Celle de la Paille et de la Poutre est une des plus courtes, mais une des plus savoureuses. Elle fait suite directement à un logion (Parole divine) du Discours inaugural du Christ sur « Ne jugez pas », que nous avons commenté dans le précédent numéro d’Apostolia. L’intérêt de cette parabole est tel que nous avons préféré lui consacrer un article à part. En ce qui concerne les aspects généraux, et notamment le Discours inaugural (« Sermon sur la montagne ») ainsi que sur le thème abordé par le Christ (« Ne jugez pas, pour ne pas être jugé »), le lecteur pourra se reporter à notre article de mai 2018.
Rappelons néanmoins que le Christ parle devant une foule nombreuse de Juifs galiléens, de toutes conditions, qu’Il a conduit au sommet d’une petite montagne, et qu’Il a déjà parlé pendant presque une journée (cette parabole se situe vers la fin du Discours). Il alterne entre des révélations théologiques et des préceptes spirituels, exprimés en un langage accessible (non réservés à une élite intellectuelle), illustrés (on pourrait presque dire « mis en scène ») par des paraboles, qui rendent Son discours plus léger, parfois drôle.
En l’occurrence, Il va illustrer Son propos grave sur « Ne jugez pas… », exprimé en langage ordinaire (« en clair ») par une petite histoire, courte et ludique, la parabole de la paille et de la poutre.

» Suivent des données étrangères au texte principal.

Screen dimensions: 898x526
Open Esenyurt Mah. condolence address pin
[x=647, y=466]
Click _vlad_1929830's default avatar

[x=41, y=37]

Elle est rapportée par St Matthieu et par St Luc à la suite du logion sur « Ne jugez pas…. », mais pas de la même façon. Chez St Matthieu elle lui fait suite immédiatement, tandis que chez St Luc le Seigneur a d’abord complété « Ne jugez pas pour ne pas être jugé », par deux autres recommandations du même type (« remettez et il vous sera remis, donnez et il vous sera donné ») pour insister sur la réciprocité des comportements [dont le modèle est la 5è demande du Notre Père]1, puis Il les a illustrés par deux propos de type parabolique (un aveugle qui guide un aveugle, un disciple et son maître) avant la parabole de la paille et de la poutre.

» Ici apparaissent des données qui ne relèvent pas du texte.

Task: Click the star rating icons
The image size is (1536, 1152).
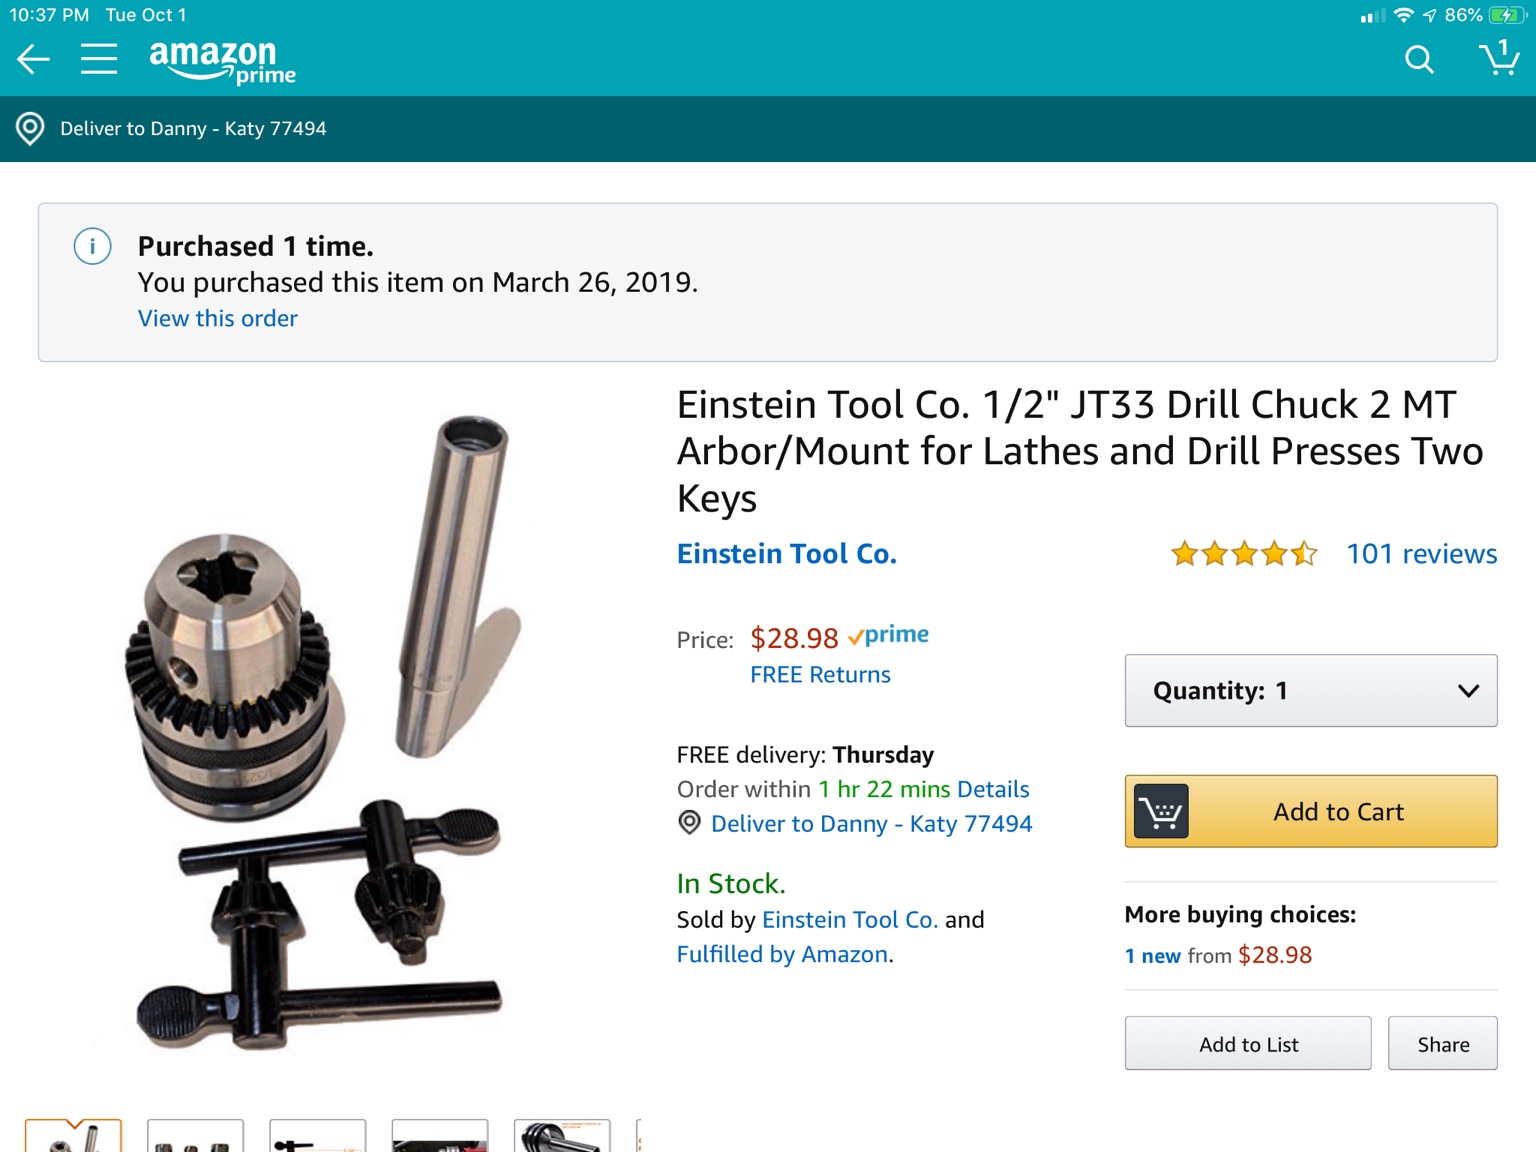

À priori, on pourrait penser que la paille qui est dans l’œil de notre prochain est un propos raisonnable, tandis que « la poutre » qui est dans notre œil serait une grosse exagération, destinée à forcer le trait. En fait il n’en est rien, et nous allons voir que c’est d’une grande finesse physiologique, psychologique et spirituelle. Avoir une paille2 dans l’œil est, hélas, un petit malheur de la vie quotidienne très courant, surtout dans un milieu rural, comme c’était le cas en Palestine au 1er siècle. C’est désagréable, sans être dramatique, et on a souvent besoin d’une tierce personne pour la retirer. Cette paille est le symbole d’un défaut, d’une déficience, d’un péché qu’on a repéré chez son prochain. Elle est « petite » parce qu’elle est dans l’œil d’un autre, mon prochain. Mais lorsqu’ une paille du même type se trouve dans mon œil, je n’y vois plus rien : elle est comme une brindille, un morceau de bois qui, psychologiquement, est comme une « poutre »3. Elle est grande parce qu’elle se trouve dans mon œil et qu’elle m’aveugle.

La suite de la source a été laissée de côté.